[start of ROWS]

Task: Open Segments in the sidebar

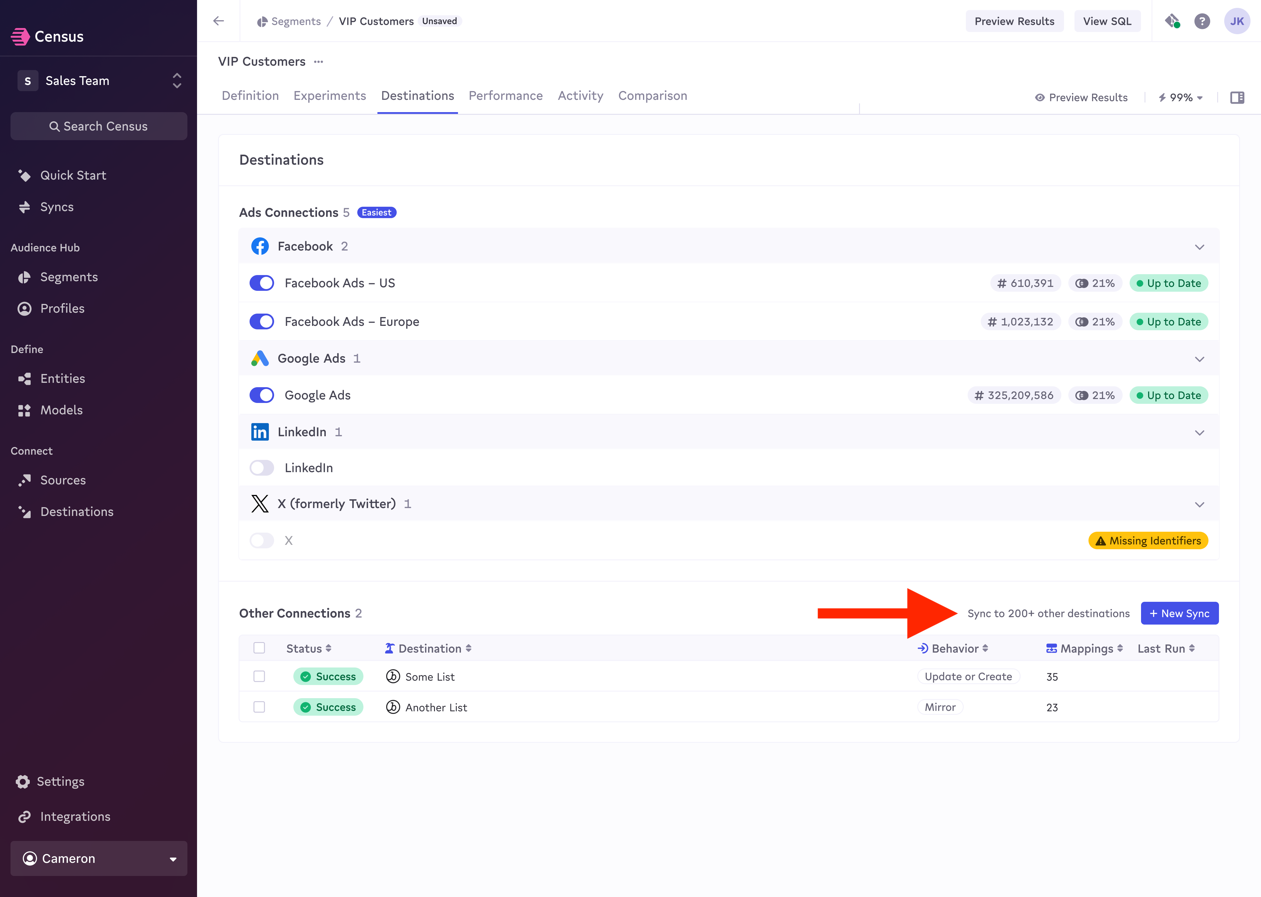Action: coord(68,277)
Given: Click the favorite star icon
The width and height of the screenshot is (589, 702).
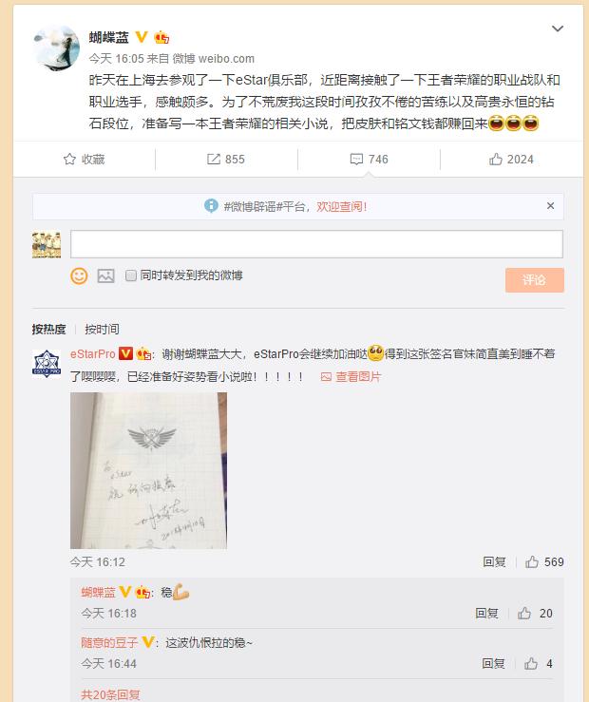Looking at the screenshot, I should click(69, 159).
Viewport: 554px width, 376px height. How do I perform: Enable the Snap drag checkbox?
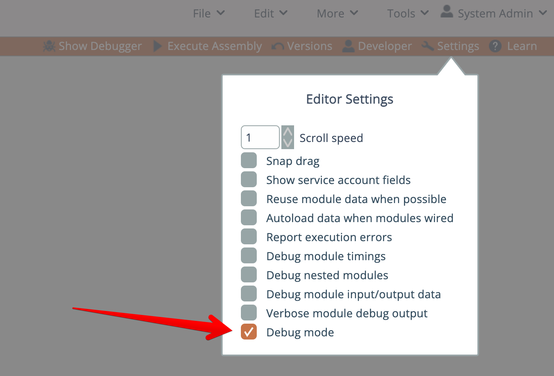249,161
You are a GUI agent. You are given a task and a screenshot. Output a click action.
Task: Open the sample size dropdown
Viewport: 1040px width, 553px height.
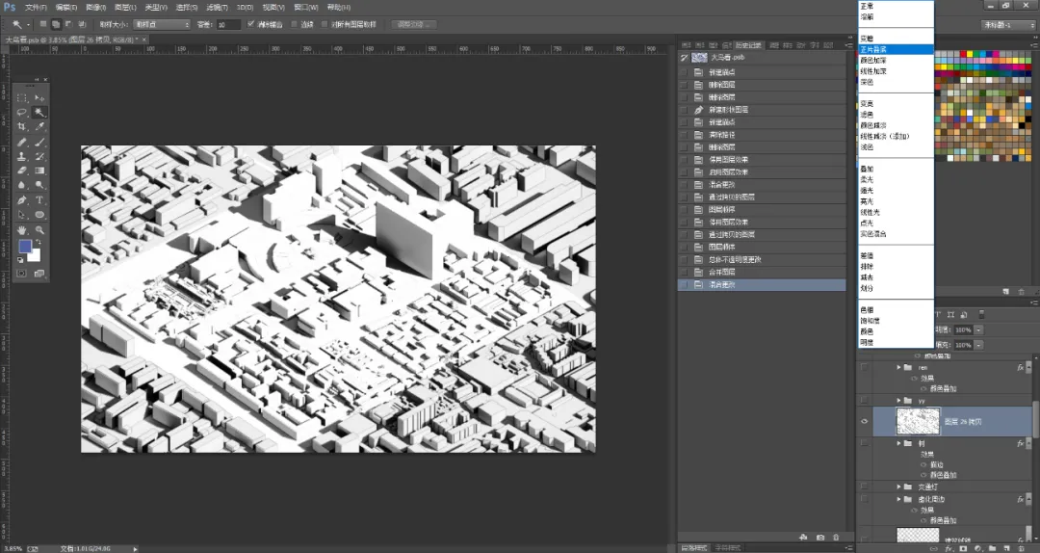pyautogui.click(x=162, y=24)
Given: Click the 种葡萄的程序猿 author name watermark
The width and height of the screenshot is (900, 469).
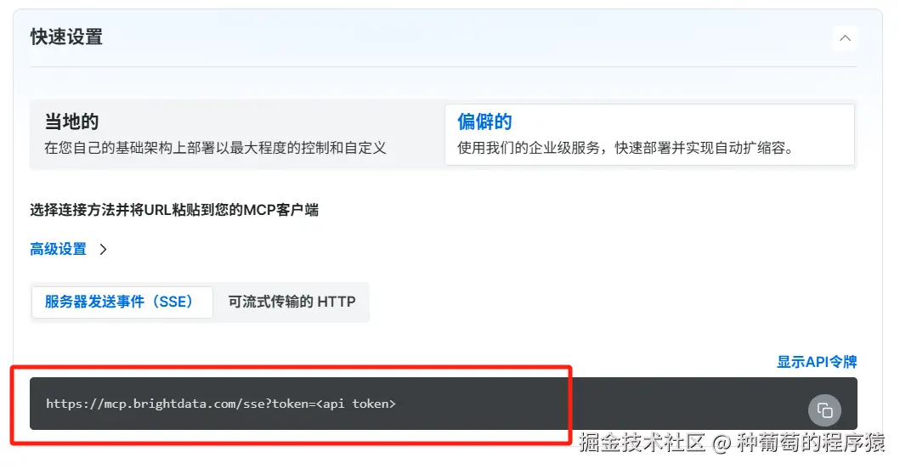Looking at the screenshot, I should tap(811, 443).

[end of ROWS]

Show each line of the records above that contains the string "Open", matching case exactly.

Task: Open Segments in the sidebar
Task: Open the sample size dropdown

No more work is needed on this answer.